Directions: Make an exact transcript of the lines in the data below, starting with the one containing "You are a computer-use agent." and going on through the one containing "is (1270, 653).", with both included and the pictures left out.

*** Opening of Task inputs ***

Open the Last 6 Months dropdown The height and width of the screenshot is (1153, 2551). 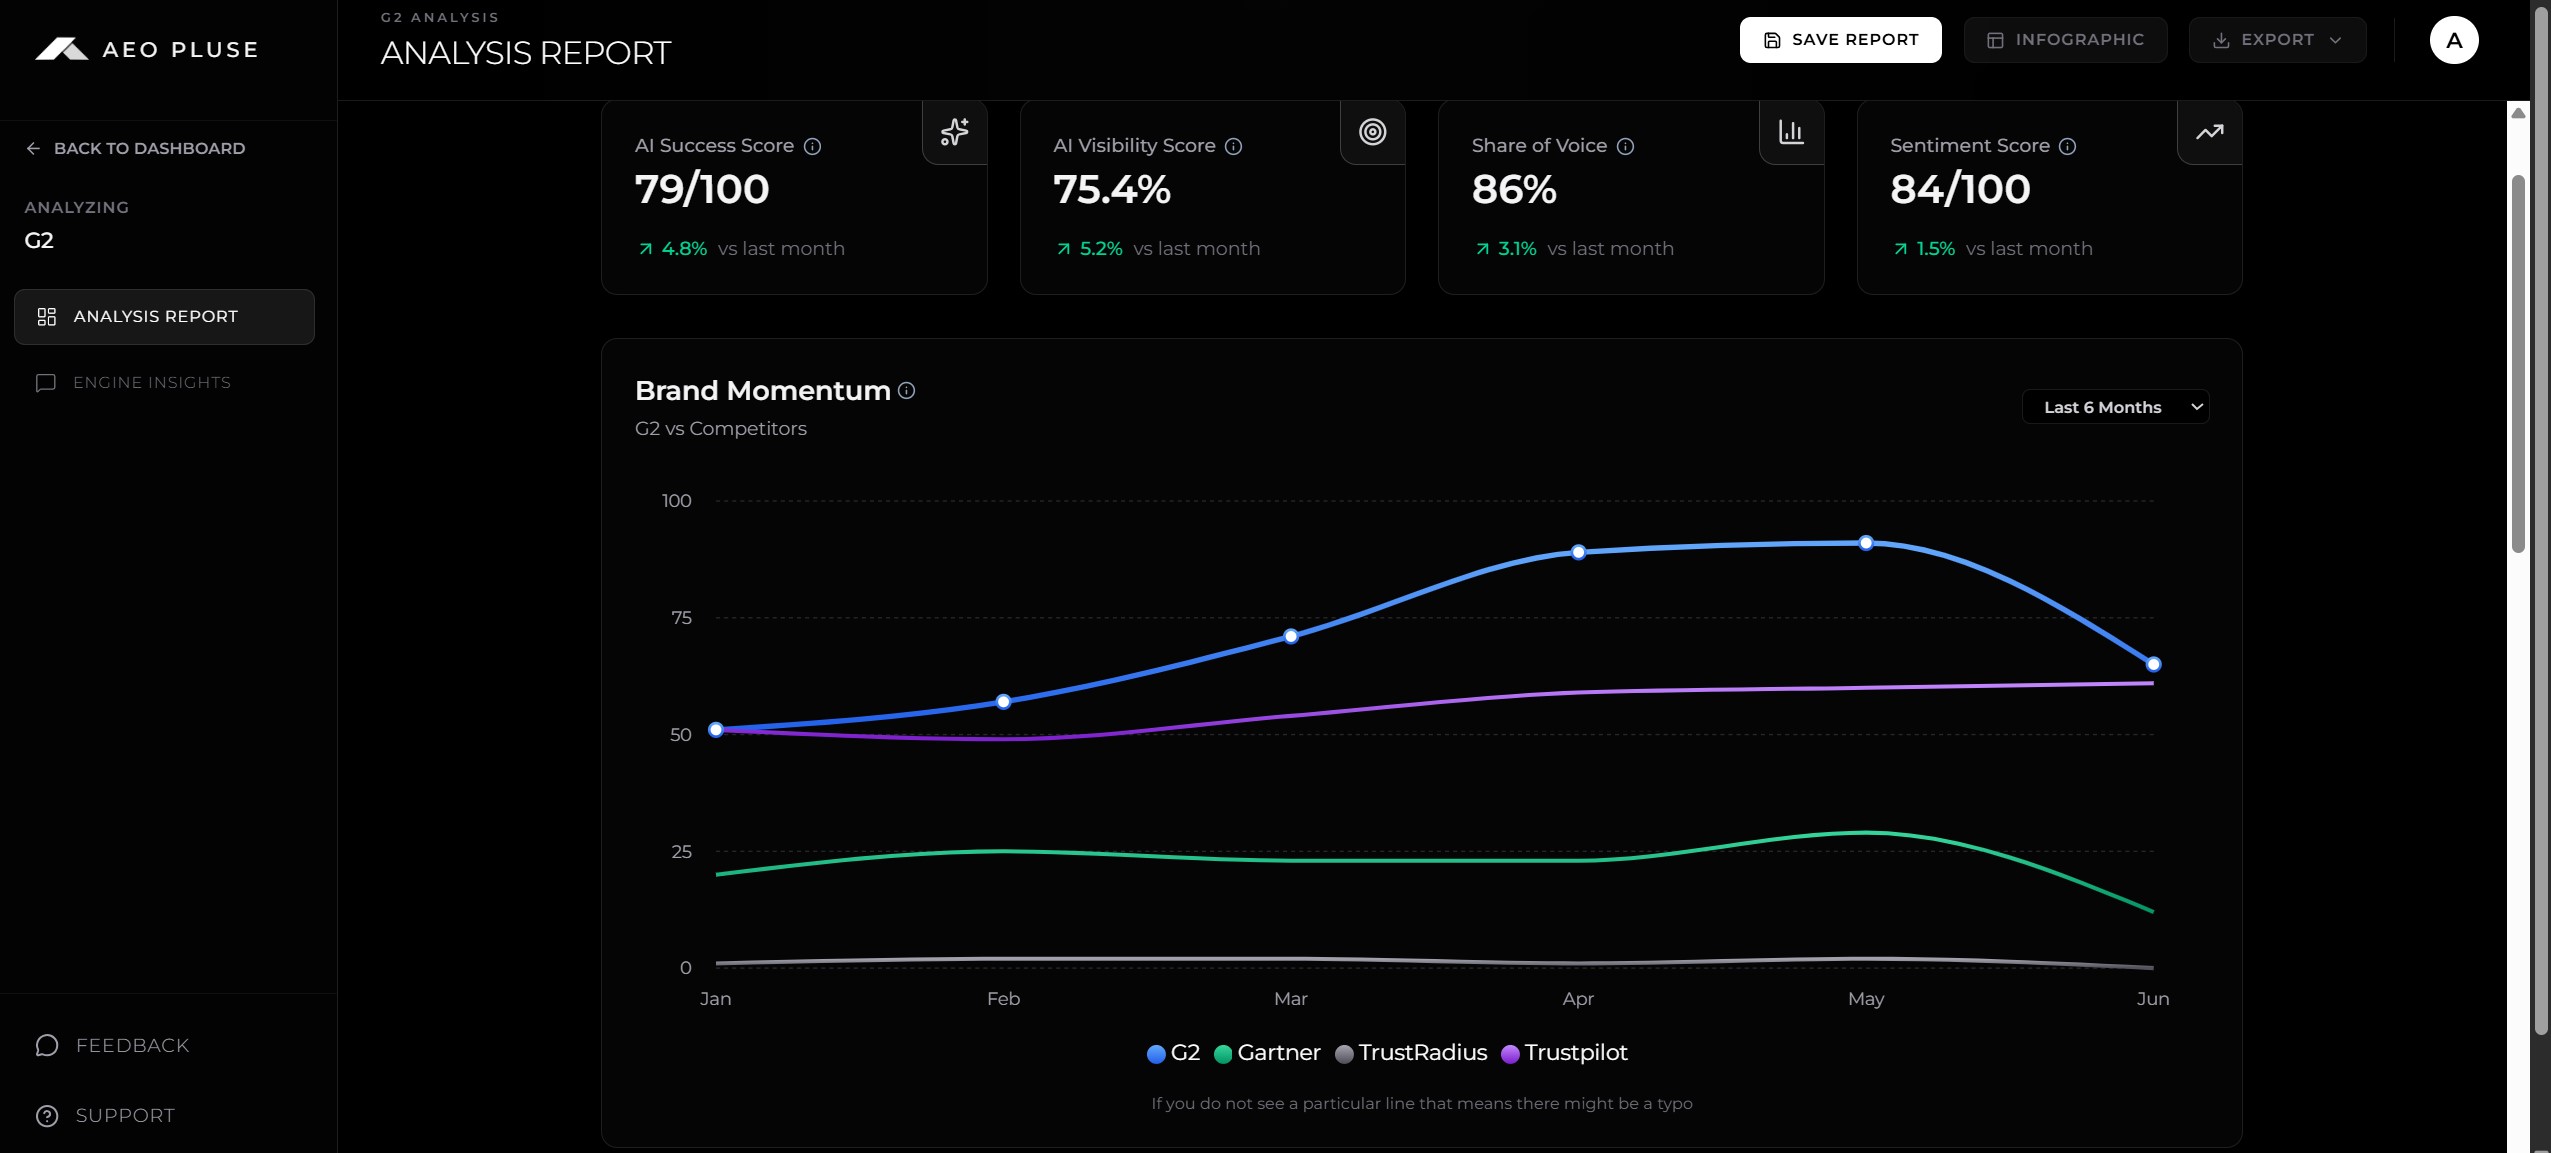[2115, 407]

*** Close of Task inputs ***
*** Opening of Task inputs ***

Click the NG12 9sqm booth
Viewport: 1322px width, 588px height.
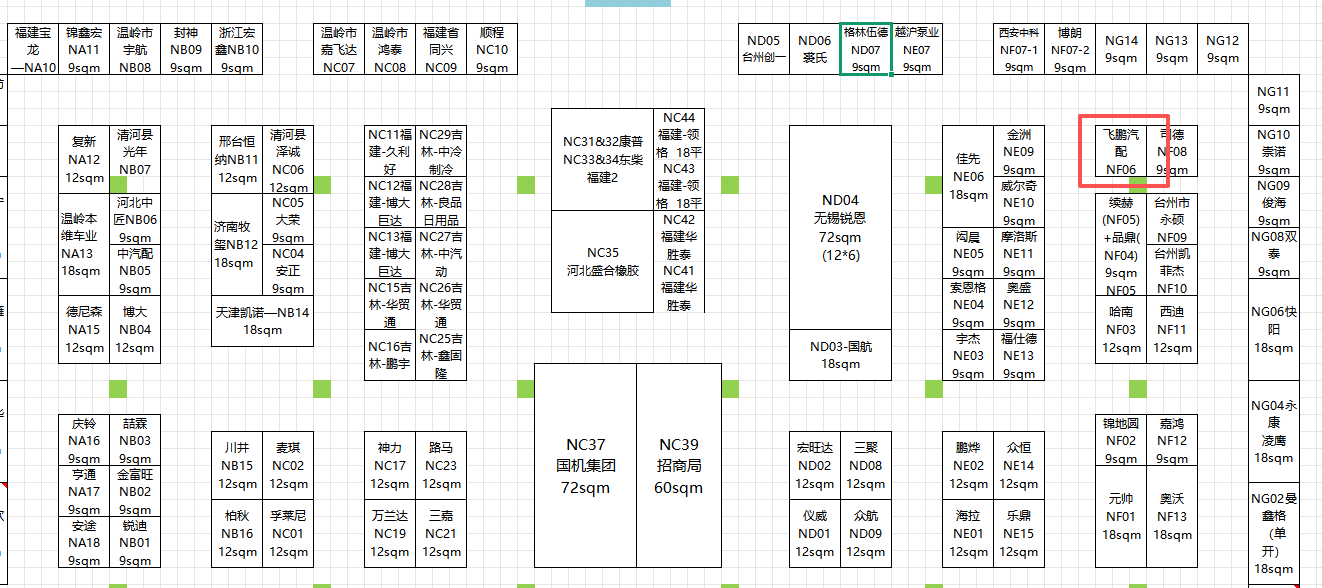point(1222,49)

*** Close of Task inputs ***
*** Opening of Task inputs ***

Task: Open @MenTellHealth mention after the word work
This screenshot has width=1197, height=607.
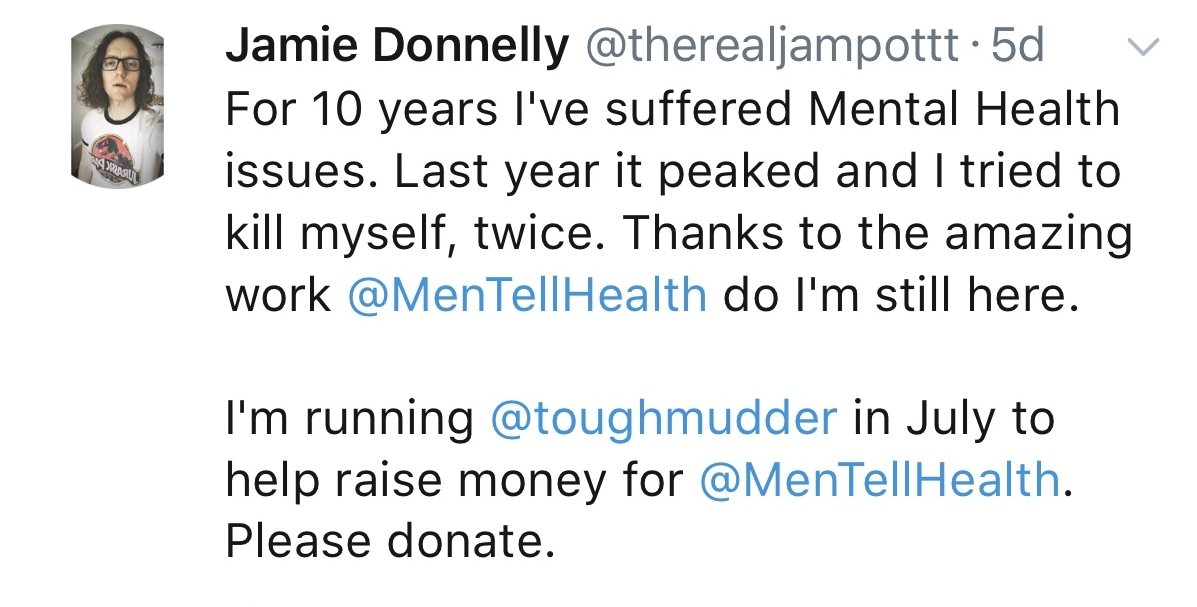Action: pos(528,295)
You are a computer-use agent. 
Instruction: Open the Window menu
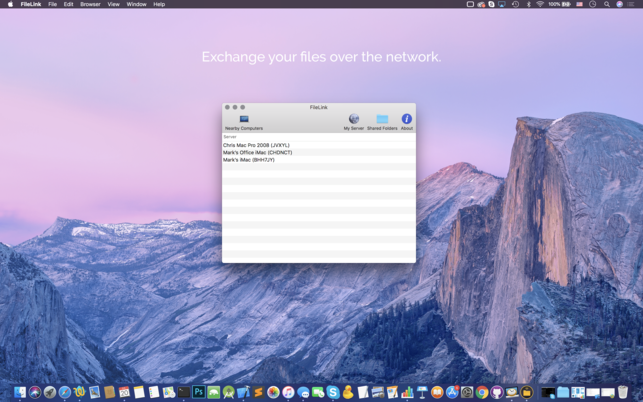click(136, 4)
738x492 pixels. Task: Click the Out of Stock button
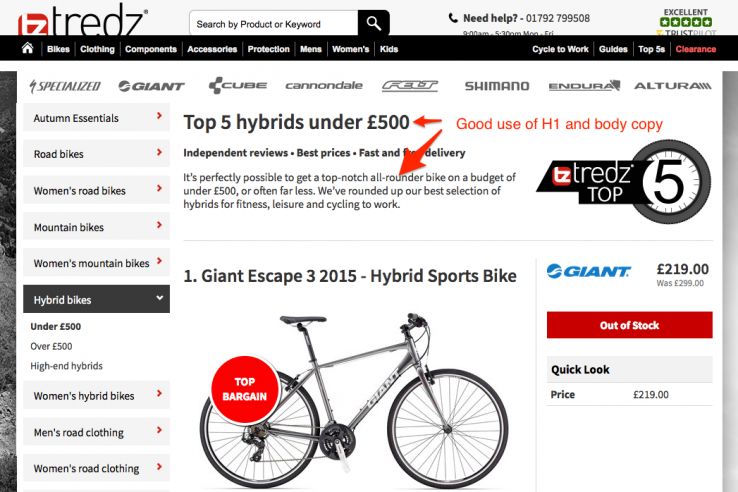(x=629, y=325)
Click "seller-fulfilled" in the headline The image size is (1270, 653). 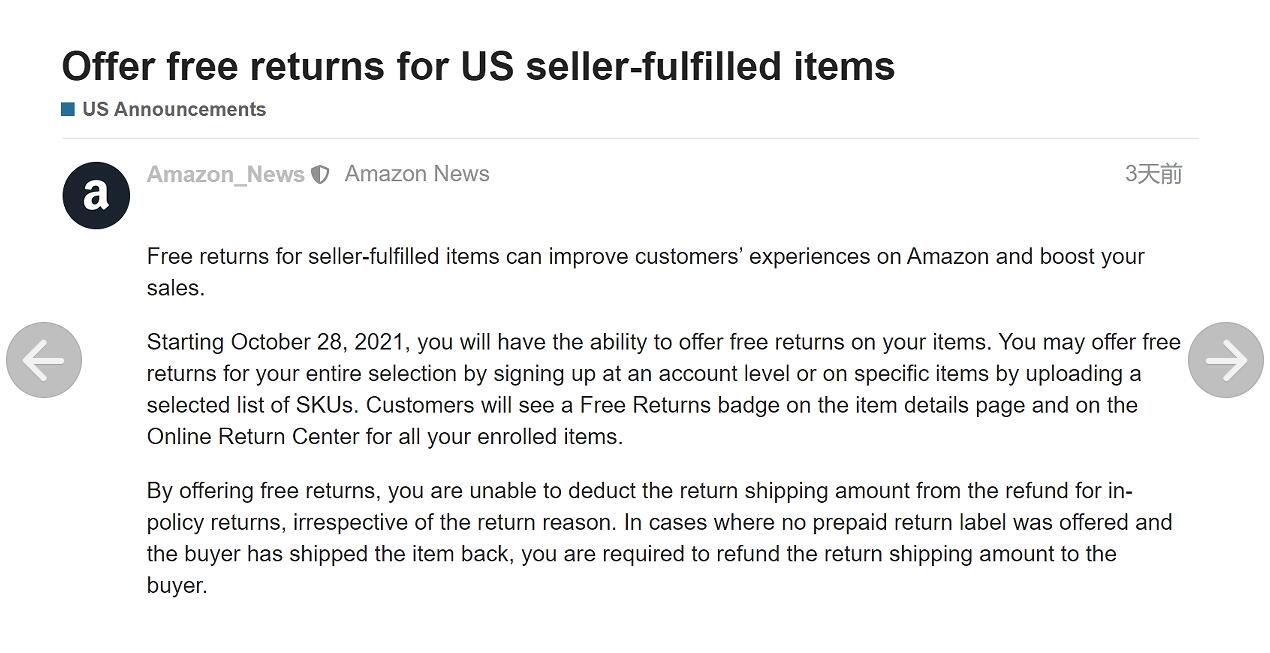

*** Close of Task inputs ***

Solution to this task:
You are a computer-use agent. 
Instruction: Open the Window menu
click(136, 4)
738x492 pixels. Task: Click the Out of Stock button
(x=629, y=325)
Click "seller-fulfilled" in the headline The image size is (1270, 653). 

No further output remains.